A full course of immunization, including everything in the supply chain, costs only $30. In the last 20 years this campaign has saved 20 million lives. It has given hundreds of millions of children a better start.
In the 1990s, however, the world's attention turned to other problems, and vaccination rates slipped backwards. Bangladesh fell back to 66 percent in 1999. Every year 27 million children — a quarter of the world's children — go unvaccinated against the basic diseases. Two to three million of these children die. Even for those who survive, these diseases can be crushing, forcing children to drop out of school, and parents to spend time and money they cannot afford on doctors and care for their sick children.
The challenge today is two-fold: to improve basic vaccine coverage, and to put new vaccines into global use.
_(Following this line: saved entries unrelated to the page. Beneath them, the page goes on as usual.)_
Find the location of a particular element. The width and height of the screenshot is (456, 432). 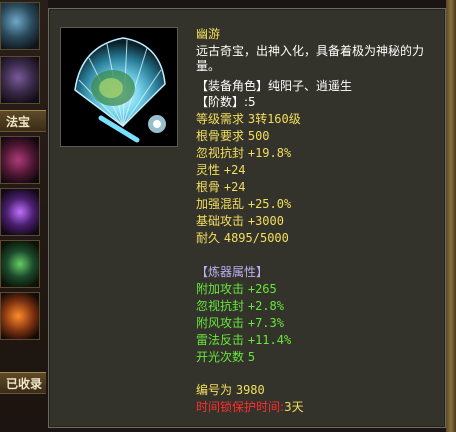

time-lock-row: 时间锁保护时间:3天 is located at coordinates (250, 408).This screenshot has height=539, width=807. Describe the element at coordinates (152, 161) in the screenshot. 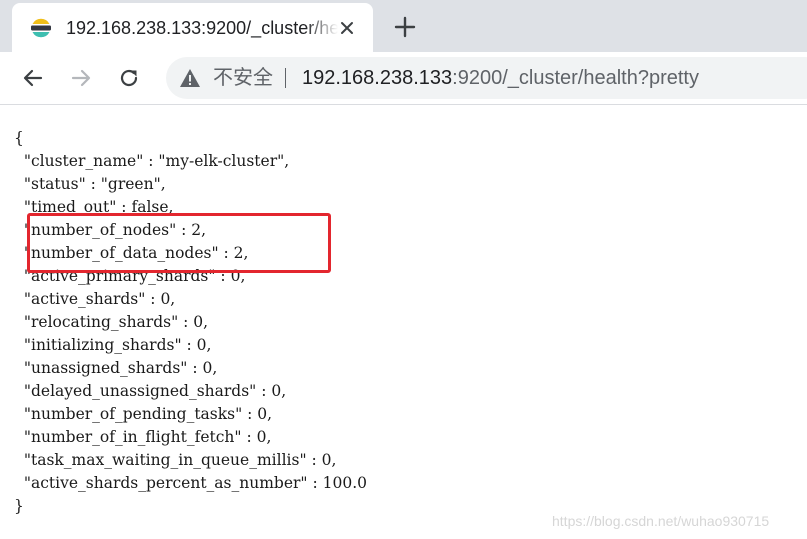

I see `json-line-cluster-name: "cluster_name" : "my-elk-cluster",` at that location. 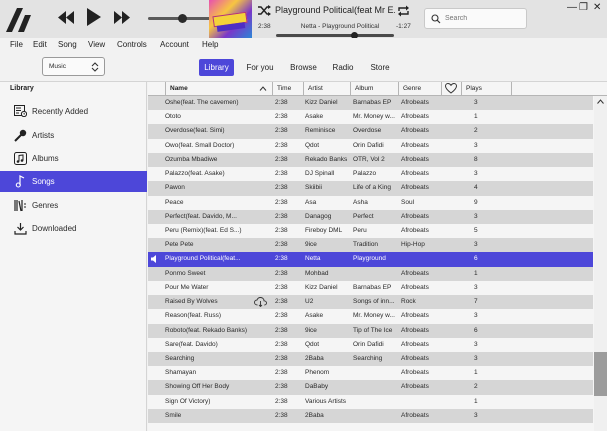 What do you see at coordinates (404, 11) in the screenshot?
I see `repeat-icon` at bounding box center [404, 11].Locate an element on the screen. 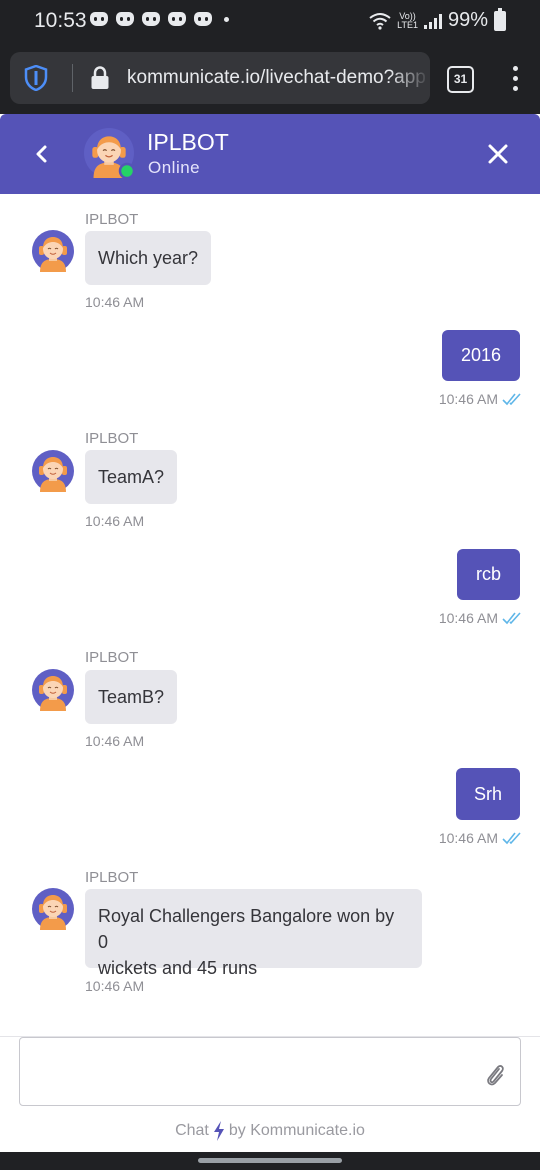 This screenshot has height=1170, width=540. wifi-icon is located at coordinates (380, 21).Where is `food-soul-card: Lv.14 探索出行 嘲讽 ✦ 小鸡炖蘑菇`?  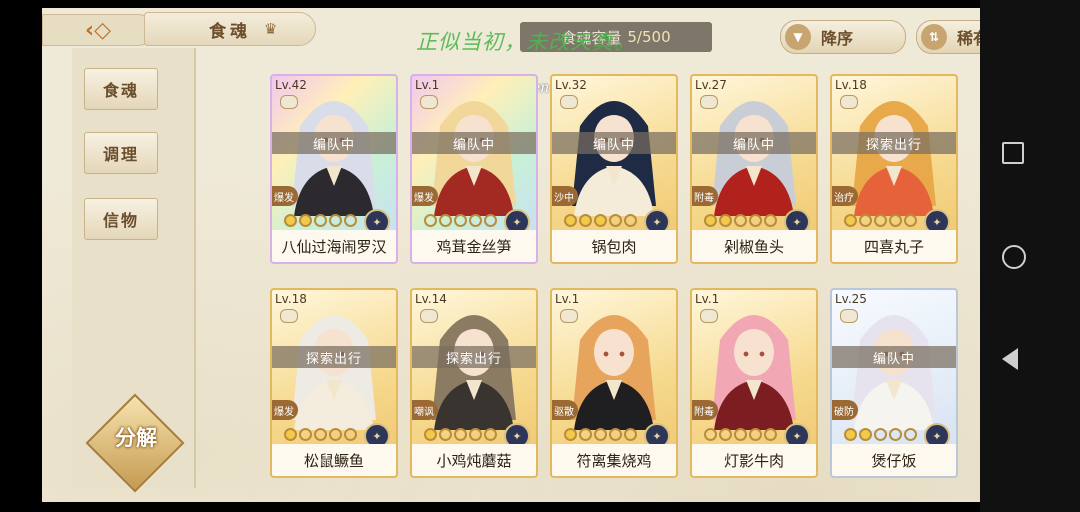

Vaccines now exist to protect children against common diarrheal and pneumococcal killers, against hepatitis B and a common influenza. But they are mainly in use in wealthy countries. Soon there may be a malaria vaccine as well. All these must become part of the universal vaccine package.
Help has come from an organization launched in 2000, the Global Alliance for Vaccines and Immunization. Financed by governments, organizations such as the World Bank and Unicef and the Bill and Melinda Gates Foundation, GAVI gives poor countries money to improve their infrastructure and logistics – and then gives them more if they actually achieve improved vaccination rates. It also helps assure a predictable market for new vaccines, which encourages drug makers to produce them in large quantities. It has helped expand both basic and new vaccine coverage – because of GAVI, for example, 90 million children have been immunized against hepatitis B(pdf).
Immunization became a victim of its success, but close attention and new partnerships are now reviving vaccines. It is a lesson that eternal vigilance is needed, even to protect a program that became venerable practically overnight.